Image: Convergence of Multiple Data Models
This enables faster and smarter insights by accelerating applications in which real-time analytics, machine learning and deep learning are used for real time insights such as predictive maintenance, live risk analysis, fraud detection, location-based advertising, dynamic pricing and more.
Some in-memory data grids also provide high availability so if a Spark executor fails in production (due to out-of-memory exceptions), the process does not have to be restarted from scratch, because its state is stored in memory for instant recovery.
Event-Driven Analytics is yet another powerful feature allowing you to trigger a method when an event takes place. For example: with an online processing service, you may want to trigger a notification once receiving an event that a payment has been canceled.
Additionally, the ability to contextualize streaming and transactional data with historical data at speed and at scale, feeds the machine learning feature vectors and allows for continuously retraining of models to ensure required accuracy.
DataOps is about automatically managing the entire life cycle of data: provisioning resources for data, scaling the database, and tuning data for performance. Some data Grids are evolving to cater for DataOps, offering auto-provisioning, auto-recovery, self-monitoring, and self-service orchestration.
The ability to replicate data between different regions or clouds, where each space can be physically located in a different geographical location. This capability is a common deployment topology to maintain data locality for analytics, as well as for disaster recovery planning and failover. This functionality can also support hybrid and multi-cloud deployments in an optimal manner. While most data grids require a 3rd party vendor like Solace or WANdisco to achieve this, others offer this functionality out of the box.

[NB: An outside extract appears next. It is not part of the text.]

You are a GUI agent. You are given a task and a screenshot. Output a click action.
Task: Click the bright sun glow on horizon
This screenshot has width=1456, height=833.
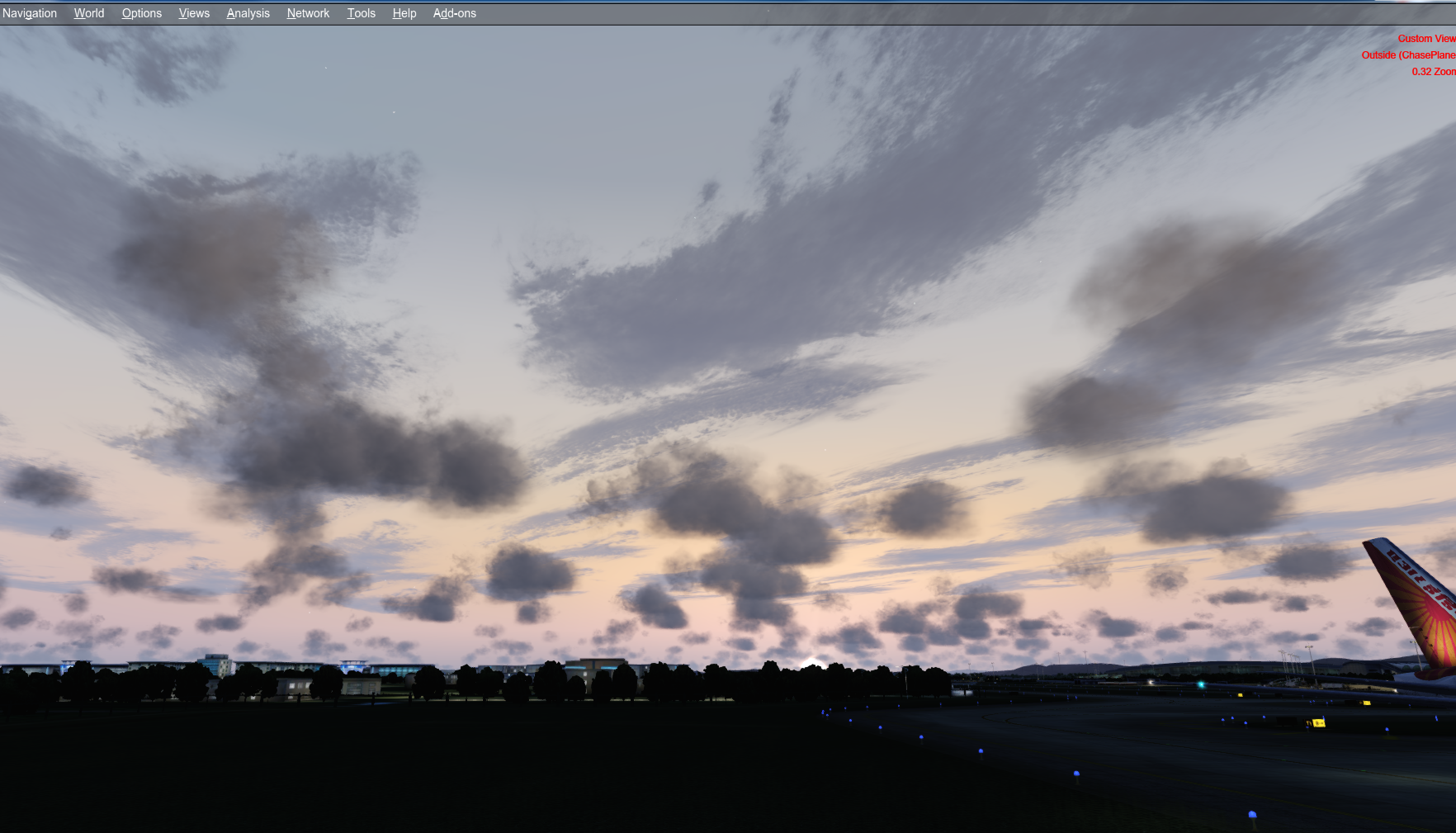[812, 662]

Image: Example of hybrid deployment
Analytics and In-Memory
In recent years as more analytics and machine learning-powered models are being developed and deployed, In-Memory Computing solutions are increasingly bridging the gap between transactional processing and analytics. Rather than replicating operational data for analytics resulting in data duplication and rear-view mirror analytics, a unified transactional/analytical processing, known as HTAP, augmented transactions or Translytical data platforms, powered by an In-Memory Data Grid offers real-time analytics in a fast feedback loop. Read more about Forrester’s Translytical data platforms.
Image: Traditional vs. Unified Transactional/Analytical Processing
So Where Do We Go From Here? In-Memory Data Grids and Computing To the Cloud!
In-Memory Data Grids are no longer enough. The market requires evolving to advanced In-Memory Computing Platforms that increasingly reside in the cloud. Last year Gartner published new research arguing that the future of database management is Cloud. Their message: on-premise is the new legacy. Cloud is the future. All organizations, big and small, will be using the cloud in increasing amounts. Even the large organizations that will maintain on-premise systems will move into a hybrid configuration supporting both cloud and on-premise. What does it mean for you? Make sure your applications and services can run anywhere – on-premise, in the cloud, in multi-clouds, and in any hybrid configuration.